= EXTRAIT DU DOCUMENT =
____________

Rousseau n'a garde de mettre en opposition la musique française et la musique italienne en général. Si peu qu'il en sache, il en sait assez pour n'ignorer point que les raisons pour lesquelles il rebute Rameau tomberaient également sur les Italiens d'une époque passée, mais toute récente encore, sur Monteverde, Stradella, Carissimi et d'autres, pour ne rien dire de Lulli, dont il fait un Français. La formation et la conception musicale de Rameau l'apparente à ces grands maîtres et, si son art est profondément français, s'il l'est comme du Descartes et comme du Racine, ce caractère national s'y allie à des traces non moins profondes d'influences italiennes du XVIIe siècle. La musique de Rameau et cette ancienne musique de l'Italie sont plutôt deux provinces du même royaume que deux royaumes indépendants. Aussi Rousseau les enveloppe-t-il dans la même condamnation, et voici quelques-unes des formules de l'horreur qu'elles lui inspirent en cette saison : "ridicule emphase de science harmonique, pédantesque prétention de doctrine… musique méthodique, mais sans génie, sans invention et sans goût."

____________

= DONNÉES FOURNIES =

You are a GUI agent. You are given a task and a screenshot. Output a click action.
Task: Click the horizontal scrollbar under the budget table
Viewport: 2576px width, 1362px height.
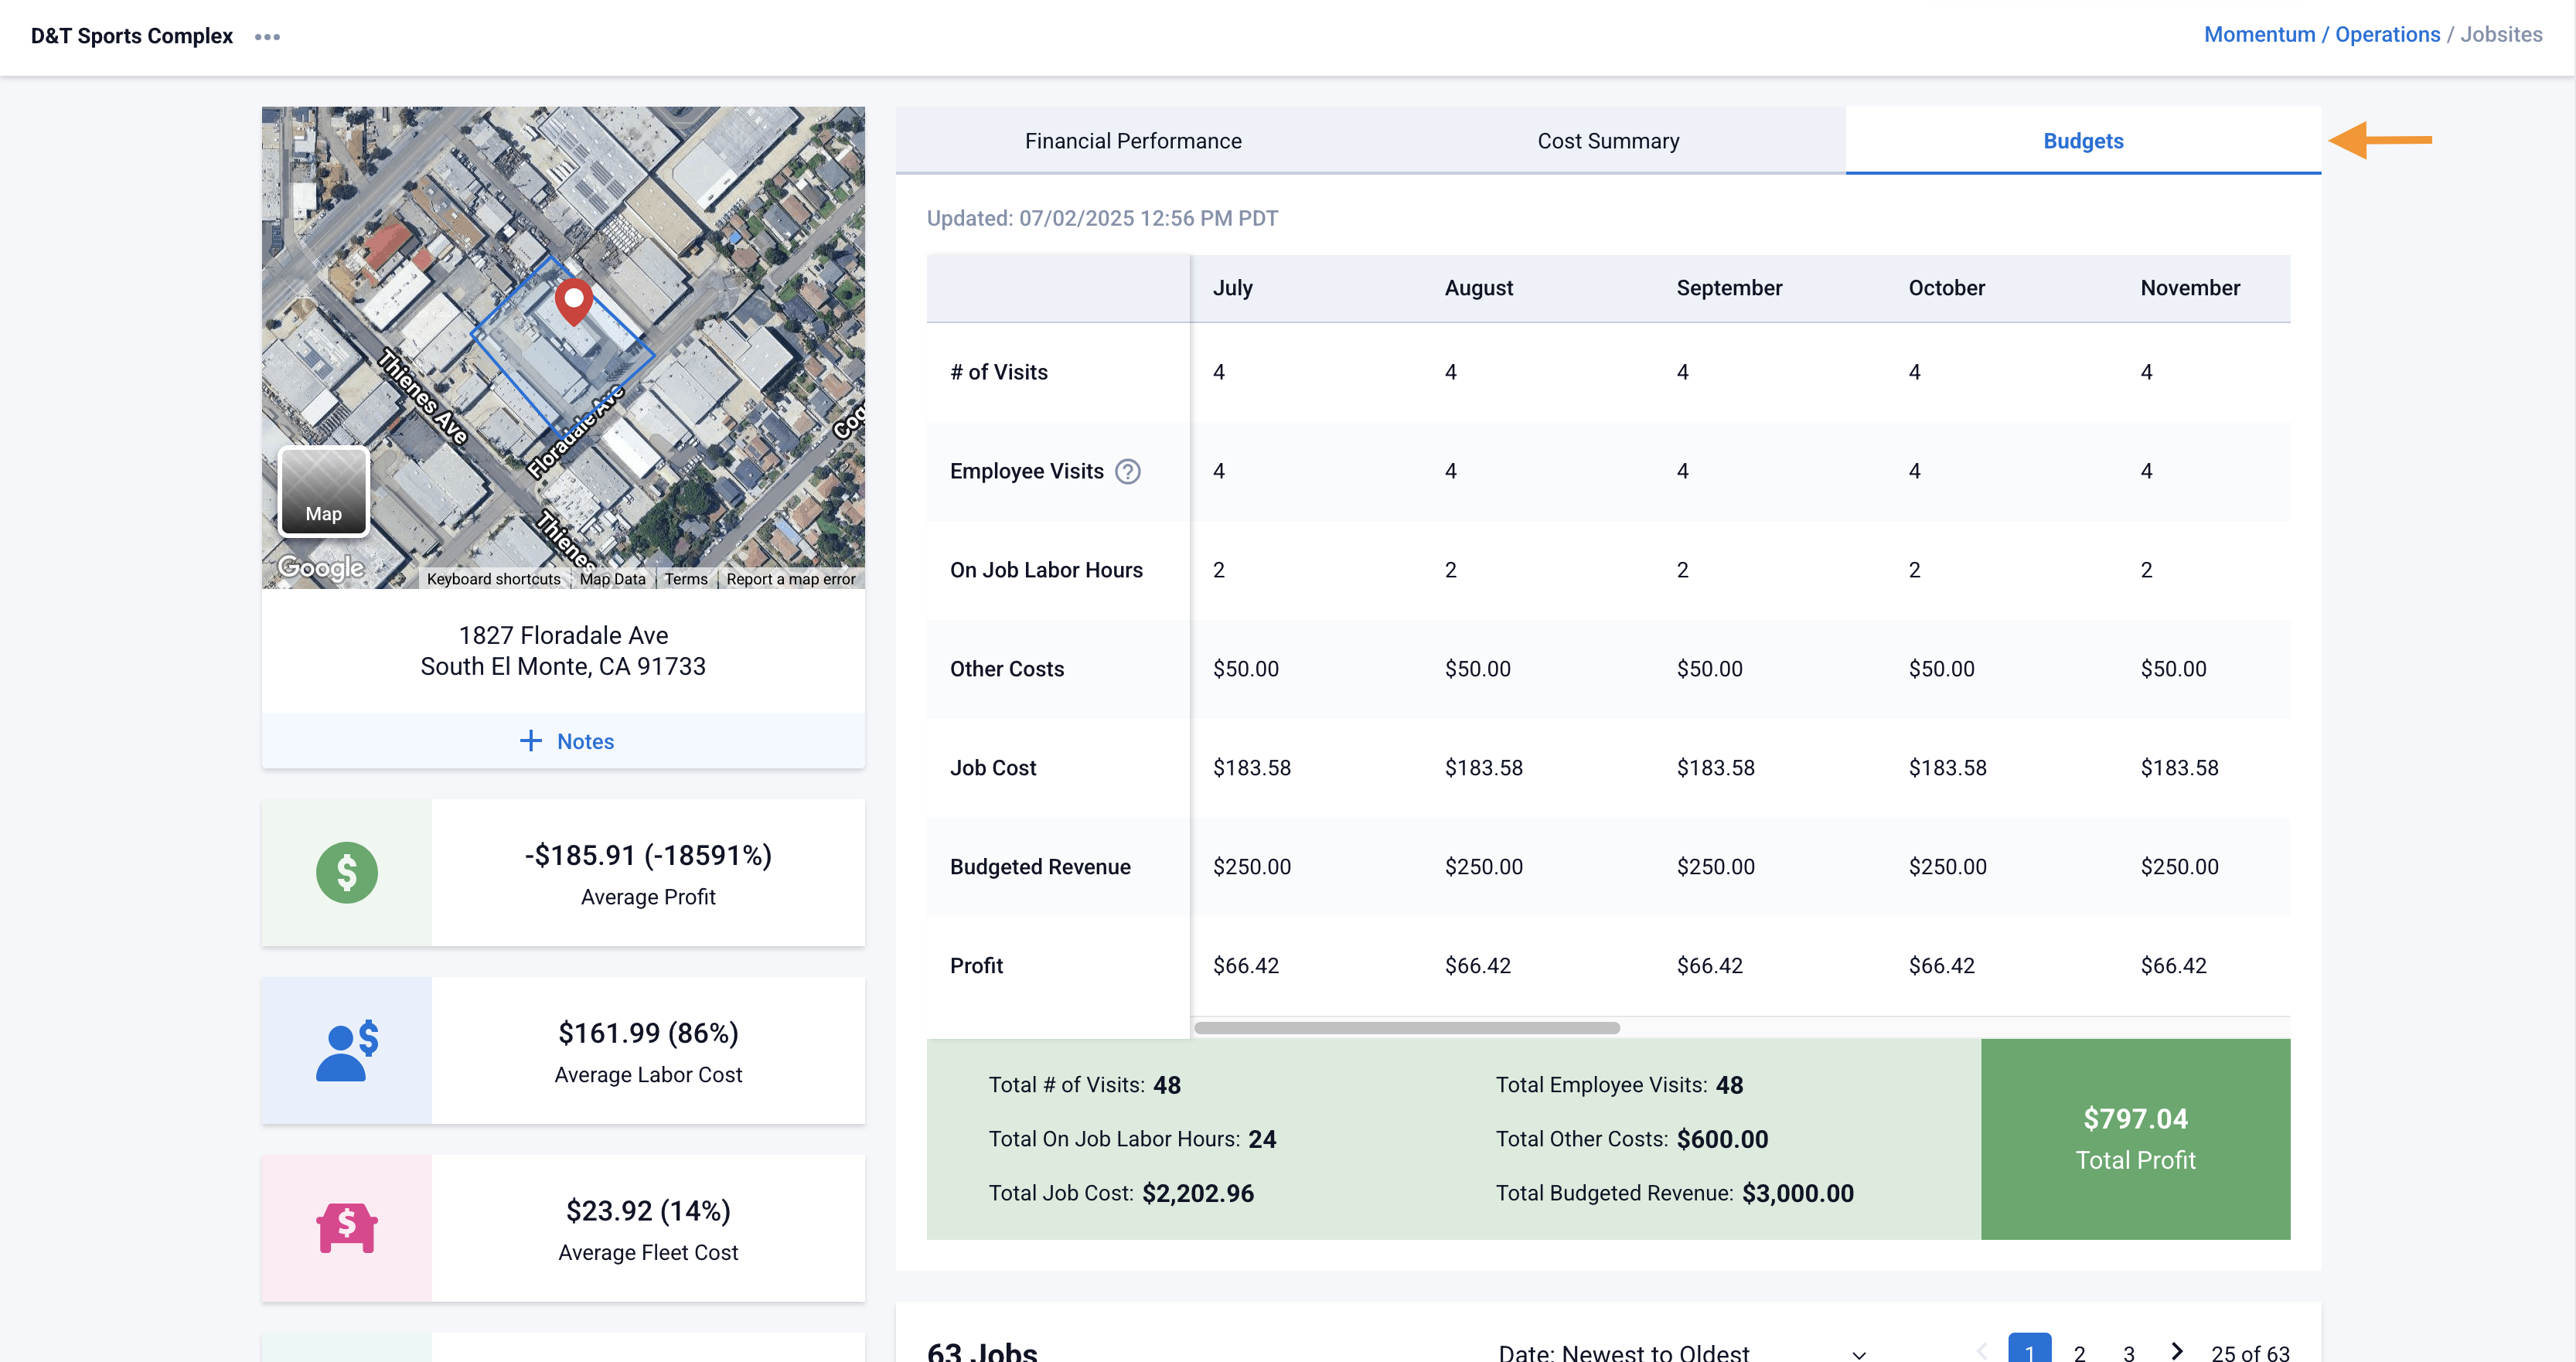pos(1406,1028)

____________

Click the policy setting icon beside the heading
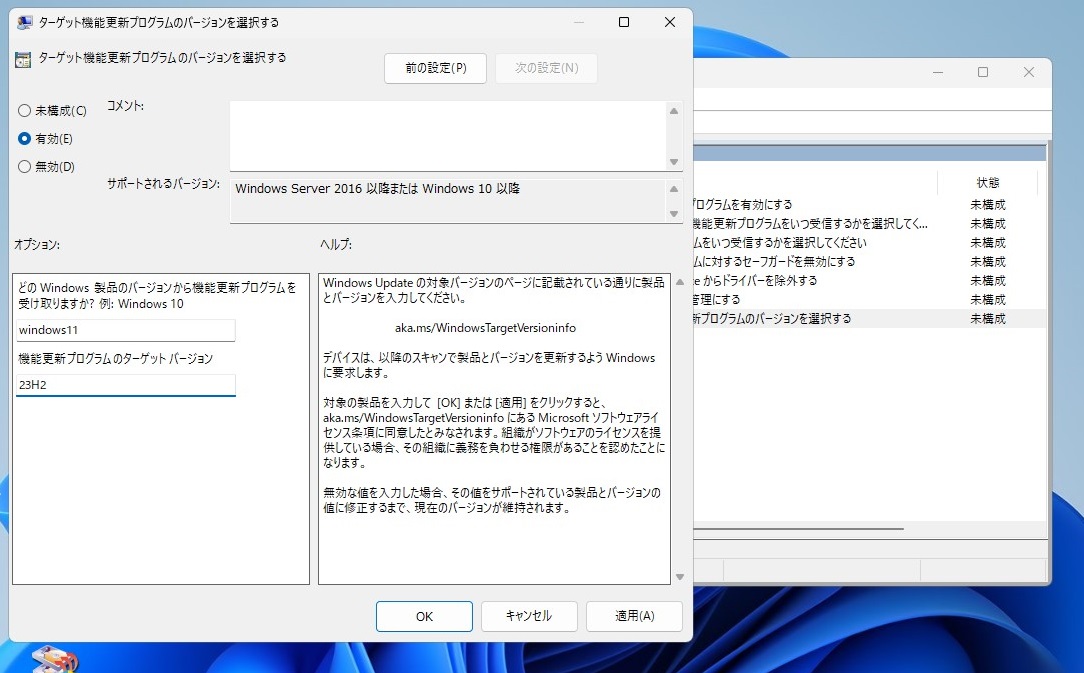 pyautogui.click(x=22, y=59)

____________

= TRAVAIL À FAIRE =
• a. Pouvez-vous recopier fidèlement les entrées en partant de la ligne qui contient « You are a GUI » et en allant jusqu'à celle qui contient « pos(1406,1028) », ces deux lignes comprises, sans reprendre les images ?
• b. Pourriez-vous prolonger l'extrait sur le jugement de Rousseau envers la musique de Rameau à la suite de sa dernière phrase ?
Le texte et les entrées proviennent de sources sans rapport entre elles.

= CORRIGÉ DE L'EXERCICE =
• a.
You are a GUI agent. You are given a task and a screenshot. Output a click action.
Task: Click the horizontal scrollbar under the budget table
Viewport: 2576px width, 1362px height.
pos(1406,1028)

• b.
"Tout cela n'aboutissant qu'à faire du bruit, ainsi que la plupart de nos chœurs si admirés, est également indigne d'occuper la plume d'un homme de talent et l'attention d'un homme de goût. A l'égard des contre-fugues, double fugues, fugues renversées, basses contraintes et autres sottises difficiles que l'oreille ne peut souffrir et que la raison ne peut justifier, ce sont évidemment des restes de barbarie et de mauvais goût, qui ne subsistent, comme les portails de nos églises gothiques, que pour le honte de ceux qui ont eu la patience de le faire."

Mais les Français ne supporteront plus cela, parce qu'en l'an de grâce 1752 les "bouffons" sont venus "leur déboucher les oreilles". Il avait fallu que les oreilles italiennes commençassent par se déboucher elles-mêmes. La thèse formelle de Rousseau est que cela est arrivé du jour où la France a perdu toute influence sur les musiciens italiens. C'est l'élément français qui gâtait les dons naturels de l'Italie, parce que tout ce qui en musique est antimusical est français. Ce sont deux termes équivalents.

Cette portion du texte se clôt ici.